Here, we're going to define an inference model. We need to actually define a new model with identical weights to the original but will make changes to inputs and outputs. Essentially, we will define a model to which we can pass in an intial state (hidden state of GRU) and outputs the final prediction as well as the new hidden state.

This way we can recursively call our model on new predictions to generate a story for any number of steps.

In [22]:
# Section 10.5

# Code listing 10.6

# Define inputs to the model
inp = tf.keras.layers.Input(shape=(None,))
inp_state = tf.keras.layers.Input(shape=(1024,))

# Define embedding layer and output
emb_layer = tf.keras.layers.Embedding(input_dim=n_vocab+1, output_dim=512, input_shape=(None,))
emb_out = emb_layer(inp)

# Defining a GRU layer and output
gru_layer = tf.keras.layers.GRU(1024, return_state=True, return_sequences=True)
gru_out, gru_state = gru_layer(emb_out, initial_state=inp_state)

# Defining a Dense layer and output
dense_layer = tf.keras.layers.Dense(512, activation='relu')
dense_out = dense_layer(gru_out)

# Defining the final Dense layer and output
final_layer = tf.keras.layers.Dense(n_vocab, name='final_out')
final_out = final_layer(dense_out)
softmax_out = tf.keras.layers.Activation(activation='softmax')(final_out)

# Define final model
infer_model = tf.keras.models.Model(inputs=[inp, inp_state], outputs=[softmax_out, gru_state])

# Copy the weights from the original model
emb_layer.set_weights(model.get_layer('embedding').get_weights())
gru_layer.set_weights(model.get_layer('gru').get_weights())
dense_layer.set_weights(model.get_layer('dense').get_weights())
final_layer.set_weights(model.get_layer('final_out').get_weights())

# Summary
infer_model.summary()

Model: "model"
__________________________________________________________________________________________________
 Layer (type)                   Output Shape         Param #     Connected to                     
 input_1 (InputLayer)           [(None, None)]       0           []                               
                                                                                                  
 embedding_1 (Embedding)        (None, None, 512)    376320      ['input_1[0][0]']                
                                                                                                  
 input_2 (InputLayer)           [(None, 1024)]       0           []                               
                                                                                                  
 gru_1 (GRU)                    [(None, None, 1024)  4724736     ['embedding_1[0][0]',            
                                , (None, 1024)]                   'input_2[0][0]']            

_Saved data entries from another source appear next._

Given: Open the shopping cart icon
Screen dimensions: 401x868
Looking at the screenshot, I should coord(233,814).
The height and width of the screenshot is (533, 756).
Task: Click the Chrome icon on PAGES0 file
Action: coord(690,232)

## Generating text with greedy decoding

Here we will generate text with the simplest approach we can think of. At time $t=1$, we start with a predefined sequence, and feed that to `infer_model`. At the end of the sequence we get $w_1$ (the prediction at $t=1$). $w_1$ will be the input to the model at $t=2$ and the model will generate $w_2$ and so on.

In [23]:
# Section 10.5

text = get_ngrams(
    "CHAPTER I. Down the Rabbit-Hole Alice was beginning to get very tired of sitting by her sister on the bank ,".lower(), 
    ngrams
)

seq = tokenizer.texts_to_sequences([text])

# build up model state using the given string
print("Making predictions from a {} element long input".format(len(seq[0])))

# Reset the state of the model initially
model.reset_states()
# Definin the initial state as all zeros
state = np.zeros(shape=(1,1024))
# Recursively update the model by assining new state to state
for c in seq[0]:    
    out, state = infer_model.predict([np.array([[c]]), state], verbose=0)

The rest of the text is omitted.